### TEXT SEGMENT

-- Opening Marker --

The key idea behind DualPipe is to overlap computation and communication within each pair of forward and backward chunks. Each chunk includes four components — Attention, All-to-All Dispatch, MLP, and All-to-All Combine. The all-to-all operations are introduced by expert parallelism to send and receive data. Similar to the Zero Bubble approach above, the backward chunks for Attention and MLP are split into two parts: backward pass for inputs (B) and backward pass for weights (W).
The figure below illustrates how overlapping computation effectively hides communication latency.
DeepSeek v3 technical paper Figure 4
Figure 5 from the paper illustrates the DualPipe scheduling for 8 pipeline parallelism (PP) ranks and 20 micro-batches, where micro-batches are processed bidirectionally. Until now in all parallelism strategies, micro-batches have been processed in one direction (first microbatch starts at GPU 0, then GPU 1 and so on). In DualPipe, one stream processes forward passes from left to right (GPU 0 -> GPU 1 -> … -> GPU 7). The other, concurrent stream processes forward passes from right to left (GPU 7 -> GPU 6 -> … -> GPU 0).

-- Closing Marker --

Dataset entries
-- Opening Marker --

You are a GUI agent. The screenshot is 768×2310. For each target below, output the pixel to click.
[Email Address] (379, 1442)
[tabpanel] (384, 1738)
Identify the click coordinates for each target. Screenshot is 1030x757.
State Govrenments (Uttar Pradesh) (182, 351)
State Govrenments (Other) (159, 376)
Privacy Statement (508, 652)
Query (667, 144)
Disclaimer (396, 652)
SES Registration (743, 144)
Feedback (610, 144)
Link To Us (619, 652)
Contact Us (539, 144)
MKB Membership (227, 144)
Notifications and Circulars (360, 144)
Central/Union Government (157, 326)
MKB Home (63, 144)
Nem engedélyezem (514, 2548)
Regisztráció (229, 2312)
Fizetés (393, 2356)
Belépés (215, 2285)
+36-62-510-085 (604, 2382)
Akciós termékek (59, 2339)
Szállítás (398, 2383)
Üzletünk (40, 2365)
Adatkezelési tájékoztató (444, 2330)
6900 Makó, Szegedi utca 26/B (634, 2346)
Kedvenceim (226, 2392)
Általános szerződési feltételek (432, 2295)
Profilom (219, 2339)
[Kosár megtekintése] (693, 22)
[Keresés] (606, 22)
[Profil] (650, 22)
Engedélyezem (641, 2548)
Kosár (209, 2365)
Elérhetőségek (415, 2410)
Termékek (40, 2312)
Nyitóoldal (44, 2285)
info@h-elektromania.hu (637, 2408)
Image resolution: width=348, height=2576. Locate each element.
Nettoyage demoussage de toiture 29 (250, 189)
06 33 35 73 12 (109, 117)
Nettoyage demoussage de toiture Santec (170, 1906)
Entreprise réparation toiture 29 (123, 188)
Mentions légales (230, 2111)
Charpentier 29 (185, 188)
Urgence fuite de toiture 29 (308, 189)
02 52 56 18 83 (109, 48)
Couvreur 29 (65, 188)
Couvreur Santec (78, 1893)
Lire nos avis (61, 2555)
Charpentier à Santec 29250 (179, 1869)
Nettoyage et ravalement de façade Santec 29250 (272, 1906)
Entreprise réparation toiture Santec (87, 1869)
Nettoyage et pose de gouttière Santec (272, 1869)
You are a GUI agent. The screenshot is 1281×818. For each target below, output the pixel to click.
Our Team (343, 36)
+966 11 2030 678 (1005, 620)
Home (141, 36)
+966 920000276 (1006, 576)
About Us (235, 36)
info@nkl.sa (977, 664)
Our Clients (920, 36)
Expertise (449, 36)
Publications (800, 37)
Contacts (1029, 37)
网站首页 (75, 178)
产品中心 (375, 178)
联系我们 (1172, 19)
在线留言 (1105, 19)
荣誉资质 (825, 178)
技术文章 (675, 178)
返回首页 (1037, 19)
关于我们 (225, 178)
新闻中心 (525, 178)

-- Closing Marker --

### TRY IT
In the DualPipe passage, what four components make up each chunk? The items have nothing to do with this.

### EXERCISE SOLUTION
Attention, All-to-All Dispatch, MLP, and All-to-All Combine.